Clova OCR API로 영상 크레딧 텍스트 자동 추출

영화나 드라마 엔딩 크레딧에는 모든 스태프가 나온다. 이걸 자동으로 읽어서 DB에 넣을 수 있으면 KOBIS에 없는 스태프 데이터를 보완할 수 있다.

방식: 영상에서 프레임 추출 → OCR로 텍스트 인식 → LLM으로 역할/이름 파싱.

OCR 선택 과정

처음엔 Tesseract를 썼다. 무료고 Python 바인딩이 있다.

한국어 텍스트 인식률이 낮았다. 특히 영상 크레딧처럼 배경이 어둡고 폰트가 작은 경우. 인식률이 30~40% 수준.

Google Vision API도 테스트했는데 한국어 세로쓰기나 특수 폰트에서 틀리는 경우가 있었다.

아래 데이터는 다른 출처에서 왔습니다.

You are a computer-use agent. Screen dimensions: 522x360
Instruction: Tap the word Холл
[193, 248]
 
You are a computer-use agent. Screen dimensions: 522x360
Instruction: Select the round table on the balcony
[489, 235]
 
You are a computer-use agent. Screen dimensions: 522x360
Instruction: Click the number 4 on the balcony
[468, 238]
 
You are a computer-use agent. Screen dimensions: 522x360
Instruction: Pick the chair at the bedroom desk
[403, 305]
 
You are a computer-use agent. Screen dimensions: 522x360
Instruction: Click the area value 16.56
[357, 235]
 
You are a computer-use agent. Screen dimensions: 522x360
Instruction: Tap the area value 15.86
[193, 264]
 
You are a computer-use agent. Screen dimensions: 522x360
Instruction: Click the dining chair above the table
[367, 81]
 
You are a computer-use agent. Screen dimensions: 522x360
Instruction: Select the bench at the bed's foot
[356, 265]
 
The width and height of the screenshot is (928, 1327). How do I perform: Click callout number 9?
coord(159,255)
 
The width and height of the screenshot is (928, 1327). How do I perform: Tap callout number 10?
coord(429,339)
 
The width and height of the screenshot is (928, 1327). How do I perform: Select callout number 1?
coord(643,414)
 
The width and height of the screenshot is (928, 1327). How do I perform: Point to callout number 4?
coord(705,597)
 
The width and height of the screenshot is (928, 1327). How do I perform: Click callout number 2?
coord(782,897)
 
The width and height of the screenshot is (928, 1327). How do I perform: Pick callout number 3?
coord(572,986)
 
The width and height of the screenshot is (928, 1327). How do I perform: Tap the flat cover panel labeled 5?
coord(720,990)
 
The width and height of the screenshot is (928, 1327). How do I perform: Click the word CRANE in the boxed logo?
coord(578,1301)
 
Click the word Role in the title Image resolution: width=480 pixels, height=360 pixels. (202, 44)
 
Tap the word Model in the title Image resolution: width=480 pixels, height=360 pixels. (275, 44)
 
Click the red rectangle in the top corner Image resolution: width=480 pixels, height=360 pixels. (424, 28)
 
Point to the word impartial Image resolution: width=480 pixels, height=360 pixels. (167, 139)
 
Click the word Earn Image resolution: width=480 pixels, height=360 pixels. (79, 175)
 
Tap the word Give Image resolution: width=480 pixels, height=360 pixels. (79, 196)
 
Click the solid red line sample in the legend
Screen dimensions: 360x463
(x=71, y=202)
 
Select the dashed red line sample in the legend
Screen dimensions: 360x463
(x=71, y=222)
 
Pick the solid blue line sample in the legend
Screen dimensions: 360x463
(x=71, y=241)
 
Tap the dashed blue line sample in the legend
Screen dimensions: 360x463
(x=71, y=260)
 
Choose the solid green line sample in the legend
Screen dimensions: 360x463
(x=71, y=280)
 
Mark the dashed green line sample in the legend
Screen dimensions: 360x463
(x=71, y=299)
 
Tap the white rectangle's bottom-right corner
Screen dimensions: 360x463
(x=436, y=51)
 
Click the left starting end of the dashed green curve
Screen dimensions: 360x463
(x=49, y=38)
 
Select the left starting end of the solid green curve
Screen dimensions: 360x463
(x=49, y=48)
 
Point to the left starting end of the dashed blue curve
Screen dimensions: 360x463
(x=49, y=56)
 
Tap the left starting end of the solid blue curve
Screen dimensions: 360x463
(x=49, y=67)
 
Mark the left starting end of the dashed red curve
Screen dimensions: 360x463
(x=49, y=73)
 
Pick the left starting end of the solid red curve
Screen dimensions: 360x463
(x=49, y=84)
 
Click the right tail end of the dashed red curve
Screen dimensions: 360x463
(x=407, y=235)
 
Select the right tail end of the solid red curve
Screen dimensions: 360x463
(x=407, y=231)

Clova OCR(Naver)이 한국어 인식률이 가장 높았다. 영상 크레딧 특성상 폰트가 다양하고 배경과 대비가 낮은 경우가 많은데, Clova가 이걸 잘 처리했다.

프레임 추출

import cv2
from pathlib import Path

def extract_credit_frames(video_path: str, output_dir: str, fps: float = 0.5) -> list[str]:
    """
    영상에서 크레딧 구간 프레임을 추출한다.
    fps=0.5 → 2초에 1장
    """
    cap = cv2.VideoCapture(video_path)
    video_fps = cap.get(cv2.CAP_PROP_FPS)
    total_frames = int(cap.get(cv2.CAP_PROP_FRAME_COUNT))
    duration = total_frames / video_fps

    # 영상 마지막 20% 구간이 크레딧 가능성 높음
    start_time = duration * 0.8
    start_frame = int(start_time * video_fps)
    interval = int(video_fps / fps)

    cap.set(cv2.CAP_PROP_POS_FRAMES, start_frame)
    saved_paths = []
    frame_idx = start_frame

    while True:
        ret, frame = cap.read()
        if not ret:
            break
        if (frame_idx - start_frame) % interval == 0:
            path = Path(output_dir) / f"frame_{frame_idx:08d}.jpg"
            cv2.imwrite(str(path), frame)
            saved_paths.append(str(path))
        frame_idx += 1

    cap.release()
    return saved_paths

Clova OCR API 호출

import requests
import base64

def ocr_with_clova(image_path: str) -> list[dict]:
    with open(image_path, 'rb') as f:
        image_data = base64.b64encode(f.read()).decode()

    payload = {
        "version": "V2",
        "requestId": str(uuid.uuid4()),
        "timestamp": int(time.time() * 1000),
        "lang": "ko",
        "images": [
            {
                "format": "jpg",
                "name": Path(image_path).name,
                "data": image_data,
            }
        ]
    }

    resp = requests.post(
        settings.CLOVA_OCR_URL,
        headers={
            "X-OCR-SECRET": settings.CLOVA_OCR_SECRET,
            "Content-Type": "application/json",
        },
        json=payload,
        timeout=30,
    )
    resp.raise_for_status()

    result = resp.json()
    fields = result["images"][0].get("fields", [])
    return [{"text": f["inferText"], "confidence": f["inferConfidence"]} for f in fields]

텍스트 파싱

OCR 결과가 나오면 LLM으로 역할-이름 쌍을 추출.

from langchain_openai import ChatOpenAI
from langchain_core.prompts import ChatPromptTemplate

PARSE_PROMPT = """다음은 영화/드라마 엔딩 크레딧에서 추출한 텍스트입니다.
역할과 이름 쌍을 JSON 배열로 추출하세요.
텍스트가 역할명이면 role, 이름이면 name으로 분류하고,
역할과 이름이 같은 줄에 있으면 같은 entry로 묶으세요.

텍스트: {credit_text}

출력 형식: [role]
"""

def parse_credit_text(ocr_texts: list[str]) -> list[dict]:
    combined = "\n".join(ocr_texts)
    prompt = ChatPromptTemplate.from_template(PARSE_PROMPT)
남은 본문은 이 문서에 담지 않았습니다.